Restaurant Petrossian
Comme dans la boutique située de l'autre côté de la rue, le restaurant Petrossian reçoit et accueille avec tact et élégance. Fresque marine, marqueterie de bois, tables espacées et banquettes profondes, ce luxe au notes contemporaines ne manque pas de panache. Il y a surtout les attentions propres aux grandes maisons, maviar (œufs de cabillaud fumés) proposé dès l'arrivée et à tartiner sur l'excellent pain, et dégustation dans des cuillères en nacre des différentes variétés de caviar pour permettre de faire le bon choix. À la carte, le même caviar se retrouve en accompagnement de nombreux plats. Et l'on vous recommandera vivement de miser sur les associations les plus simples ou rustiques, comme le millefeuille de pommes de terre façon pâté berrichon servi avec l'ossietra ou les tagliatelles de blé dur également avec l'ossietra. Sans avoir forcément besoin des grains nobles, le jeune chef réussit une partition enlevée, canette de la Dombes servie accompagnée de fregola sarda (pâte sarde) notamment. Seul regret, l'absence d'un pâtissier pour prolonger les efforts réalisés dans la partie salée.
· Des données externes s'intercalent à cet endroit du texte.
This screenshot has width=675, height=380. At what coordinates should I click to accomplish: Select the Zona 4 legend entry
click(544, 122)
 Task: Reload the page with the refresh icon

Dommage, car cette table mériterait alors sa tour Eiffel, d'autant plus que le service se montre d'une grande disponibilité et que la carte des vins réunit de jolis flacons.
Aileron de volaille, tartelette de tomate et crémeux d'épinard au wasabi (en amuse-bouche) - Les harengs fumés, pommes de terre vapeur, salade et légumes marinés (les pommes de terre mériteraient d'être servies tièdes) - Le crabe en salade, avocat, sucrine et pamplemousse - Le citron givré.